As centrais também vão promover plenárias estaduais unificadas para preparar a greve geral, que também deve contar com a solidariedade e o apoio ativo dos estudantes, religiosos e movimentos sociais reunidos nas Frentes Brasil Popular e Povo Sem Medo. “Estamos confiantes. O movimento será grande. Vamos lutar até a vitória contra a proposta da dupla Bolsonaro/Guedes, cujo propósito é a extinção das aposentadorias públicas e privatização do sistema”, complementou Araújo.

Na opinião do presidente da CTB “o Brasil vive uma crise de grande dimensão, que se manifesta na economia, na política, na segurança e nas instituições. Hoje presenciamos o presidente, desesperando, apelando à sua horda extremista por uma ruptura golpista. Vamos às ruas em defesa da democracia, da soberania nacional e dos direitos sociais. O povo brasileiro reclama soluções urgentes, com medidas emergenciais para a tragédia do desemprego em massa, a estagnação da economia, a violência, a instabilidade monetária e a inflação, que já está de volta apesar da depressão do mercado interno”.
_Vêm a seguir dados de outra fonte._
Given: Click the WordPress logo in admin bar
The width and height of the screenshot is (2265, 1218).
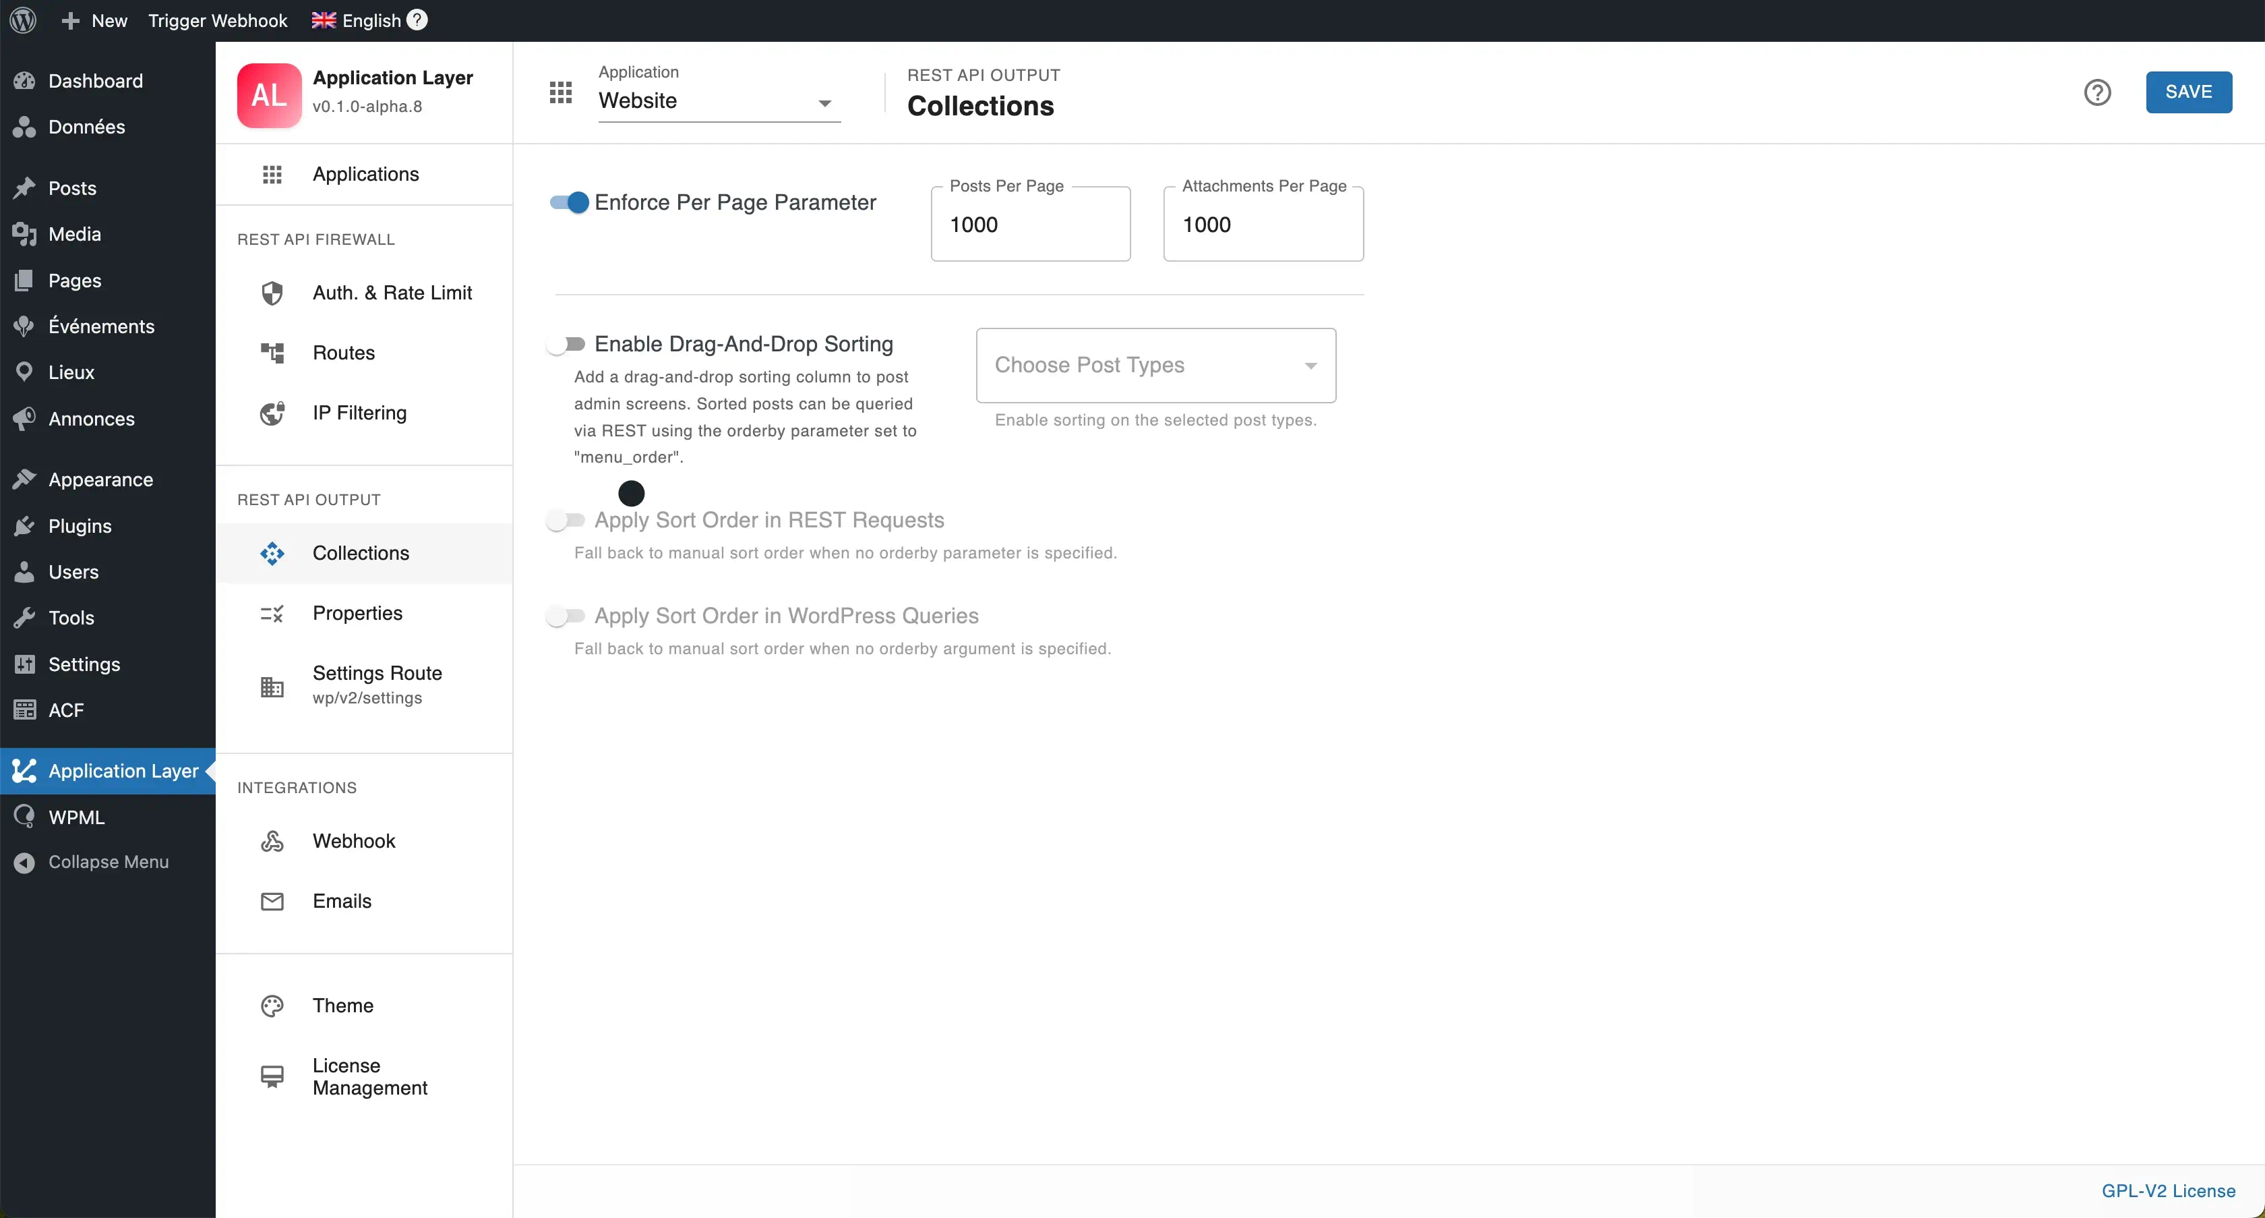Looking at the screenshot, I should (24, 20).
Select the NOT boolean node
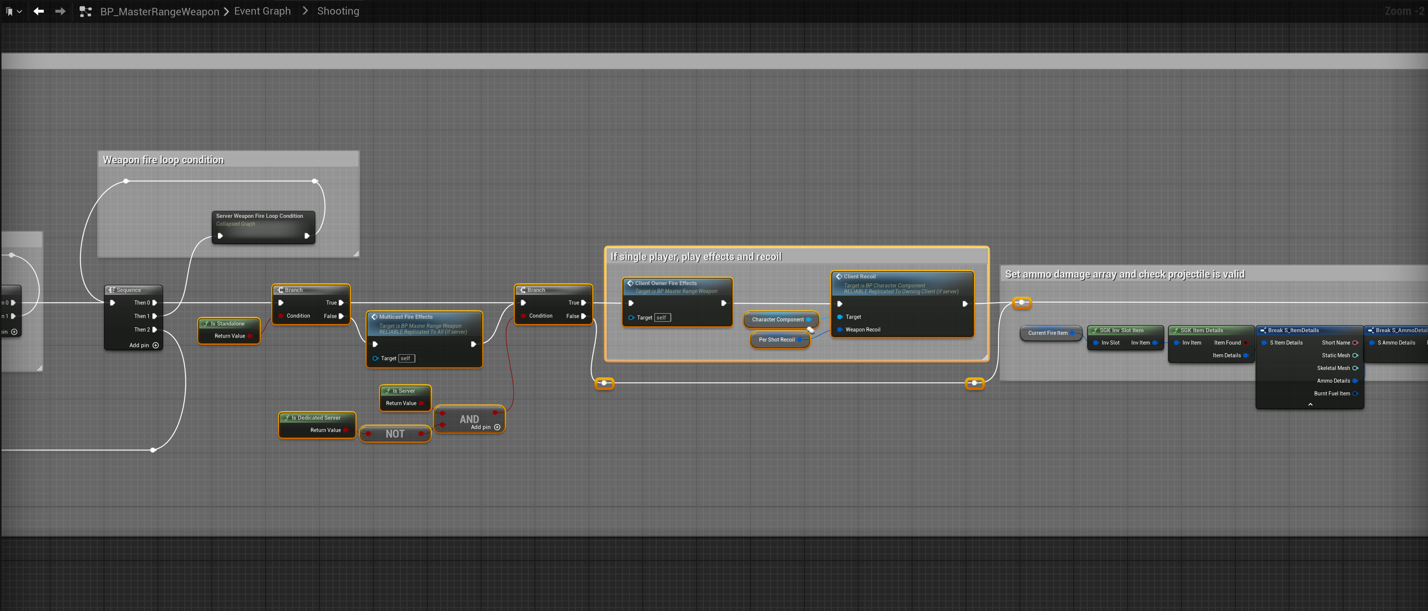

Protestos de 15 de maio de 2019 contra cortes no orçamento da educação do Governo Bolsonaro. O Rio de Janeiro lotou as ruas com recados para o governo e contra o corte de verbas.

Sindicalistas avaliaram como um grande êxito a greve nacional da Educação e os atos promovidos no dia 15 de maio contra a reforma da Previdência de Bolsonaro.